Howdy! How’s every little thing around here? I’ve been mostly gone for about 3 months, because back around the beginning of March I got sick AF. I coughed for about 10 days straight, to the degree that even the Codeine-laced cough syrup plus tessalon pearls STILL wouldn’t stop the coughing. So, for about 3-4 weeks at the end of winter, I literally couldn’t smoke.
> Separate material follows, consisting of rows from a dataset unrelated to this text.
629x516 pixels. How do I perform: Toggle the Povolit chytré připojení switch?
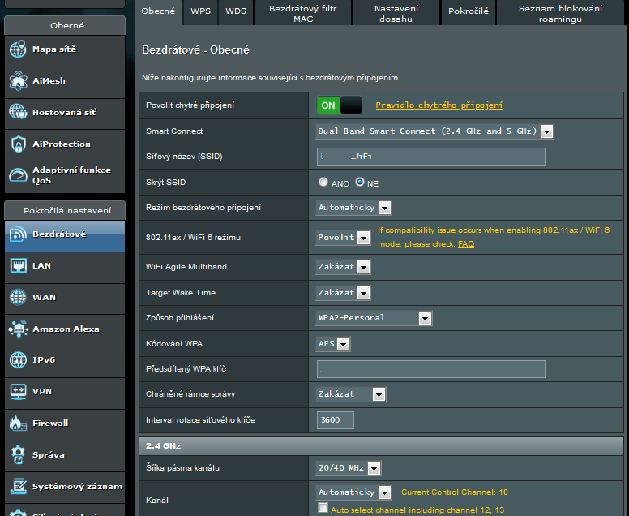coord(339,105)
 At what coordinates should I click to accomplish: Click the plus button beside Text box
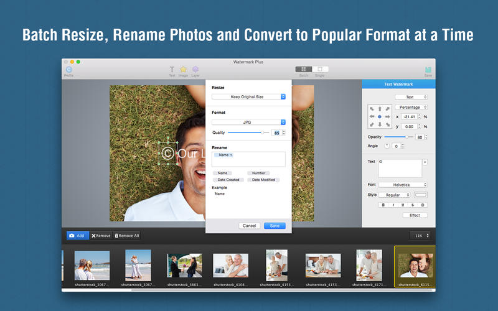pyautogui.click(x=425, y=162)
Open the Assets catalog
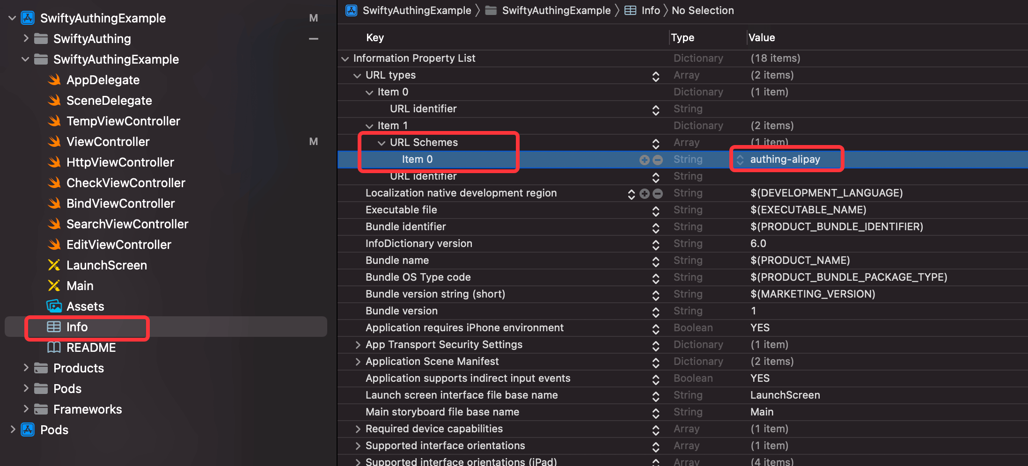Screen dimensions: 1028x466 (x=85, y=306)

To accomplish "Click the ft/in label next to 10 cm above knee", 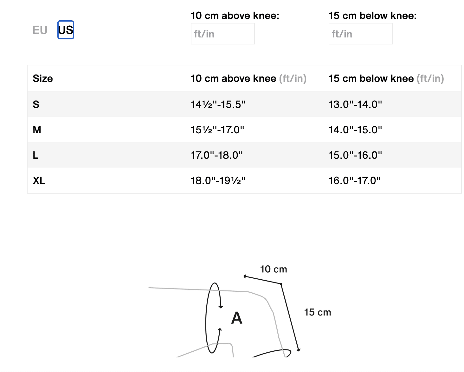I will [293, 79].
Before that, I had been thinking about/wanting to quit anyway. Why didn’t I? Well, for the most part I still really enjoy smoking. It’s hard to quit doing something you like. I smoked a pipe, after quitting cigarettes some 7 years ago. With the cigarettes, I honestly was sick of smoking them. I’d still have one from time to time, especially with a beer. For completely unrelated reasons, I’ve quit drinking now too - mostly because every time I drank more than 8 ounces of beer, I immediately got a hangover.
So anyway, I was thinking about quitting and then got sick for weeks and weeks. At the beginning of April, I was sent to see a specialist and they did a biopsy of an ulcer on one of my tonsils. The doctor who did the biopsy was pretty sure it was cancer. Turns out he was wrong, but that’s scary enough to hear.
So yeah, I quit. It sucks. I miss it, and I have a hard time concentrating on pretty much anything. But only while I’m at work! I don’t even think about it otherwise. Between the lying around for a month while I was sick and the quitting of the stimulant, I’ve also put on a bunch of weight and now my pants don’t fit. I’m a slender guy, but suddenly I’ve got this belly hanging over my belt. None of this makes me happy, but Doctor Girlfriend still finds me sexy and is glad I quit.
Here we are. How’s it going? How are your moms? What’s the new news?